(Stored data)
═══

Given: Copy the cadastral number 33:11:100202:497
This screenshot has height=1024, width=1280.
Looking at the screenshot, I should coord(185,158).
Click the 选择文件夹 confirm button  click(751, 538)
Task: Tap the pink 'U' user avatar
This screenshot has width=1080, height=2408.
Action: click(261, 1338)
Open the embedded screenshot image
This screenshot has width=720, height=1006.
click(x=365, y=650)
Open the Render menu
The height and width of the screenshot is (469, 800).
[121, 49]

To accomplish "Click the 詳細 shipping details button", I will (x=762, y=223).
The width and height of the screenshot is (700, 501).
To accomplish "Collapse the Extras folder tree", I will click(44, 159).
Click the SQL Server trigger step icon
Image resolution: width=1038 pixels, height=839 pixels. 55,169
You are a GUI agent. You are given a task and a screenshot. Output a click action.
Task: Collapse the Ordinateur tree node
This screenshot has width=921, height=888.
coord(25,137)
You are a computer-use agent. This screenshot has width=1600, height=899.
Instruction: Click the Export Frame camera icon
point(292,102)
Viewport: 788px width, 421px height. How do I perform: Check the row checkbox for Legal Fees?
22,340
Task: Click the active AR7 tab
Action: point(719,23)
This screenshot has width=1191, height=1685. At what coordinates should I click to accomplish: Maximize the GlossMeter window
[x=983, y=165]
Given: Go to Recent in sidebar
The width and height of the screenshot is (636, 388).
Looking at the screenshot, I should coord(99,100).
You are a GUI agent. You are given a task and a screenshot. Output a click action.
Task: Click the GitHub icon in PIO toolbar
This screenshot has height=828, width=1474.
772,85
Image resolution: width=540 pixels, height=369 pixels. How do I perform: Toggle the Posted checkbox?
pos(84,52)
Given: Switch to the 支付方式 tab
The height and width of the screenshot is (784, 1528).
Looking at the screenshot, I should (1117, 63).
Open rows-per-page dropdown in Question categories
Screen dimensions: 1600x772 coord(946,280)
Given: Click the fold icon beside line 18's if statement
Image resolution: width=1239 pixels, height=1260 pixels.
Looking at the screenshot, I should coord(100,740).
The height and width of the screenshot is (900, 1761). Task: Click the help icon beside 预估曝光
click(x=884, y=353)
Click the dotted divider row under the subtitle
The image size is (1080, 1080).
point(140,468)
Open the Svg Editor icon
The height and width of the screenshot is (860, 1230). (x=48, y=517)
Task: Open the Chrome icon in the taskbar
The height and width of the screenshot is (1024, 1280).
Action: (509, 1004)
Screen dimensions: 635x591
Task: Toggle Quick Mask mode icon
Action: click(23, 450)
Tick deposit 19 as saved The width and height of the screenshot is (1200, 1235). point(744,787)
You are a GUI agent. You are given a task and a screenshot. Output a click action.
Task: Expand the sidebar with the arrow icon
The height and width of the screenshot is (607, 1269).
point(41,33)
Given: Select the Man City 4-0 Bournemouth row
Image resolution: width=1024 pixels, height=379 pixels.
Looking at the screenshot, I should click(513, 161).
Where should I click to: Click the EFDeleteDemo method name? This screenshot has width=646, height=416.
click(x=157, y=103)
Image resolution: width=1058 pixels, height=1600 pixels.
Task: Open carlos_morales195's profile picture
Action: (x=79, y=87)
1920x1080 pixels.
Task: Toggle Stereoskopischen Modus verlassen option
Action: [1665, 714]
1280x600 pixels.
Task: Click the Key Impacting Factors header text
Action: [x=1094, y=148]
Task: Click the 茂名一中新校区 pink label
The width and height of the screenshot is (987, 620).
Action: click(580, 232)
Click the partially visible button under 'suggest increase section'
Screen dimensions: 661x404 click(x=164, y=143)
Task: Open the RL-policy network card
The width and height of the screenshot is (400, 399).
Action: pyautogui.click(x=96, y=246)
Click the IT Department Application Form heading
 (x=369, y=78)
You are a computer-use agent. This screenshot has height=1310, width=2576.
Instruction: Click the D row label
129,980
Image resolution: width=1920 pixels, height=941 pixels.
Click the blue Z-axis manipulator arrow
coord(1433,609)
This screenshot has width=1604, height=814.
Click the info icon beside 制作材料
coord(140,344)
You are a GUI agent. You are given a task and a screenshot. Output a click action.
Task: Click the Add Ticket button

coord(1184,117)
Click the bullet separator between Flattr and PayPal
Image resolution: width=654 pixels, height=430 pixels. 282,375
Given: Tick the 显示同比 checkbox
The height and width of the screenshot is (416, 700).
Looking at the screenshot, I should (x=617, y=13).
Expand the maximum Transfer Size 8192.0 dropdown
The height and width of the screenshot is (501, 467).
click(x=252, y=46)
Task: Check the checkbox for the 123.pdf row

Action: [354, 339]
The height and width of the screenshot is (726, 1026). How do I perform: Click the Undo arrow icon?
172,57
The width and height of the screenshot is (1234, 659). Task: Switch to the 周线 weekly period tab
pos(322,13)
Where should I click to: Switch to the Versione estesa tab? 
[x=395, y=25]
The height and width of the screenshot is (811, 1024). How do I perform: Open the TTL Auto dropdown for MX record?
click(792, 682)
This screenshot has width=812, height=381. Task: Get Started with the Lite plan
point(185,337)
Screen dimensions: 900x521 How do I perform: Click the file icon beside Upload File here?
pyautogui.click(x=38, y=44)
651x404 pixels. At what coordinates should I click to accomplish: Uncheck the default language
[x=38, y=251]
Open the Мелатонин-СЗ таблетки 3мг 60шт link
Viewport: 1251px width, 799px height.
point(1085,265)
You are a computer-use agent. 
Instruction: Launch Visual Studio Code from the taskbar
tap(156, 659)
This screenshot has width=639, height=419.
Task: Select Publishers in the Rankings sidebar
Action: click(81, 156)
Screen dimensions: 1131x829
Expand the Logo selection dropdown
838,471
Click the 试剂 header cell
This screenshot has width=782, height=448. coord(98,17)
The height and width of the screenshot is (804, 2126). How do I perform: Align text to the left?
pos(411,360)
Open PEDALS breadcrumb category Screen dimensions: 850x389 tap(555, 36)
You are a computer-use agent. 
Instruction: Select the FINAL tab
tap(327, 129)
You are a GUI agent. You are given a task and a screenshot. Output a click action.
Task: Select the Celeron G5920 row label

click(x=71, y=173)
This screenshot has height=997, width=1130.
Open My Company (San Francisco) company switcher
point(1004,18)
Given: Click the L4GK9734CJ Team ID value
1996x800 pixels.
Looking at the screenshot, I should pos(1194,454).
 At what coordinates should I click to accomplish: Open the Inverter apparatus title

═══

**Exercise details**
Word for word, write out all of the data above.

**Answer box**
Given: Copy the cadastral number 33:11:100202:497
This screenshot has height=1024, width=1280.
Looking at the screenshot, I should coord(185,158).
Click the 选择文件夹 confirm button  click(751, 538)
Task: Tap the pink 'U' user avatar
This screenshot has width=1080, height=2408.
Action: click(261, 1338)
Open the embedded screenshot image
This screenshot has width=720, height=1006.
click(x=365, y=650)
Open the Render menu
The height and width of the screenshot is (469, 800).
[121, 49]

To accomplish "Click the 詳細 shipping details button", I will (x=762, y=223).
The width and height of the screenshot is (700, 501).
To accomplish "Collapse the Extras folder tree", I will click(44, 159).
Click the SQL Server trigger step icon
Image resolution: width=1038 pixels, height=839 pixels. 55,169
You are a GUI agent. You are given a task and a screenshot. Output a click action.
Task: Collapse the Ordinateur tree node
This screenshot has width=921, height=888.
coord(25,137)
You are a computer-use agent. This screenshot has width=1600, height=899.
Instruction: Click the Export Frame camera icon
point(292,102)
Viewport: 788px width, 421px height. How do I perform: Check the row checkbox for Legal Fees?
22,340
Task: Click the active AR7 tab
Action: point(719,23)
This screenshot has width=1191, height=1685. At what coordinates should I click to accomplish: Maximize the GlossMeter window
[x=983, y=165]
Given: Go to Recent in sidebar
The width and height of the screenshot is (636, 388).
Looking at the screenshot, I should coord(99,100).
You are a GUI agent. You are given a task and a screenshot. Output a click action.
Task: Click the GitHub icon in PIO toolbar
This screenshot has height=828, width=1474.
772,85
Image resolution: width=540 pixels, height=369 pixels. How do I perform: Toggle the Posted checkbox?
pos(84,52)
Given: Switch to the 支付方式 tab
The height and width of the screenshot is (784, 1528).
Looking at the screenshot, I should (1117, 63).
Open rows-per-page dropdown in Question categories
Screen dimensions: 1600x772 coord(946,280)
Given: Click the fold icon beside line 18's if statement
Image resolution: width=1239 pixels, height=1260 pixels.
Looking at the screenshot, I should coord(100,740).
The height and width of the screenshot is (900, 1761). Task: Click the help icon beside 预估曝光
click(x=884, y=353)
Click the dotted divider row under the subtitle
The image size is (1080, 1080).
point(140,468)
Open the Svg Editor icon
The height and width of the screenshot is (860, 1230). (x=48, y=517)
Task: Open the Chrome icon in the taskbar
The height and width of the screenshot is (1024, 1280).
Action: (509, 1004)
Screen dimensions: 635x591
Task: Toggle Quick Mask mode icon
Action: click(23, 450)
Tick deposit 19 as saved The width and height of the screenshot is (1200, 1235). point(744,787)
You are a GUI agent. You are given a task and a screenshot. Output a click action.
Task: Expand the sidebar with the arrow icon
The height and width of the screenshot is (607, 1269).
point(41,33)
Given: Select the Man City 4-0 Bournemouth row
Image resolution: width=1024 pixels, height=379 pixels.
Looking at the screenshot, I should click(513, 161).
Where should I click to: Click the EFDeleteDemo method name? This screenshot has width=646, height=416.
click(x=157, y=103)
Image resolution: width=1058 pixels, height=1600 pixels.
Task: Open carlos_morales195's profile picture
Action: (x=79, y=87)
1920x1080 pixels.
Task: Toggle Stereoskopischen Modus verlassen option
Action: [1665, 714]
1280x600 pixels.
Task: Click the Key Impacting Factors header text
Action: [x=1094, y=148]
Task: Click the 茂名一中新校区 pink label
The width and height of the screenshot is (987, 620).
Action: click(580, 232)
Click the partially visible button under 'suggest increase section'
Screen dimensions: 661x404 click(x=164, y=143)
Task: Open the RL-policy network card
The width and height of the screenshot is (400, 399).
Action: pyautogui.click(x=96, y=246)
Click the IT Department Application Form heading
 (x=369, y=78)
You are a computer-use agent. This screenshot has height=1310, width=2576.
Instruction: Click the D row label
129,980
Image resolution: width=1920 pixels, height=941 pixels.
Click the blue Z-axis manipulator arrow
coord(1433,609)
This screenshot has width=1604, height=814.
Click the info icon beside 制作材料
coord(140,344)
You are a GUI agent. You are given a task and a screenshot. Output a click action.
Task: Click the Add Ticket button

coord(1184,117)
Click the bullet separator between Flattr and PayPal
Image resolution: width=654 pixels, height=430 pixels. 282,375
Given: Tick the 显示同比 checkbox
The height and width of the screenshot is (416, 700).
Looking at the screenshot, I should (x=617, y=13).
Expand the maximum Transfer Size 8192.0 dropdown
The height and width of the screenshot is (501, 467).
click(x=252, y=46)
Task: Check the checkbox for the 123.pdf row

Action: [354, 339]
The height and width of the screenshot is (726, 1026). How do I perform: Click the Undo arrow icon?
172,57
The width and height of the screenshot is (1234, 659). Task: Switch to the 周线 weekly period tab
pos(322,13)
Where should I click to: Switch to the Versione estesa tab? 
[x=395, y=25]
The height and width of the screenshot is (811, 1024). How do I perform: Open the TTL Auto dropdown for MX record?
click(792, 682)
This screenshot has width=812, height=381. Task: Get Started with the Lite plan
point(185,337)
Screen dimensions: 900x521 How do I perform: Click the file icon beside Upload File here?
pyautogui.click(x=38, y=44)
651x404 pixels. At what coordinates should I click to accomplish: Uncheck the default language
[x=38, y=251]
Open the Мелатонин-СЗ таблетки 3мг 60шт link
Viewport: 1251px width, 799px height.
point(1085,265)
You are a computer-use agent. 
Instruction: Launch Visual Studio Code from the taskbar
tap(156, 659)
This screenshot has width=639, height=419.
Task: Select Publishers in the Rankings sidebar
Action: click(81, 156)
Screen dimensions: 1131x829
Expand the Logo selection dropdown
838,471
Click the 试剂 header cell
This screenshot has width=782, height=448. coord(98,17)
The height and width of the screenshot is (804, 2126). How do I perform: Align text to the left?
pos(411,360)
Open PEDALS breadcrumb category Screen dimensions: 850x389 tap(555, 36)
You are a computer-use agent. 
Instruction: Select the FINAL tab
tap(327, 129)
You are a GUI agent. You are given a task and a screenshot. Output a click action.
Task: Select the Celeron G5920 row label

click(x=71, y=173)
This screenshot has height=997, width=1130.
Open My Company (San Francisco) company switcher
point(1004,18)
Given: Click the L4GK9734CJ Team ID value
1996x800 pixels.
Looking at the screenshot, I should pos(1194,454).
 At what coordinates should I click to accomplish: Open the Inverter apparatus title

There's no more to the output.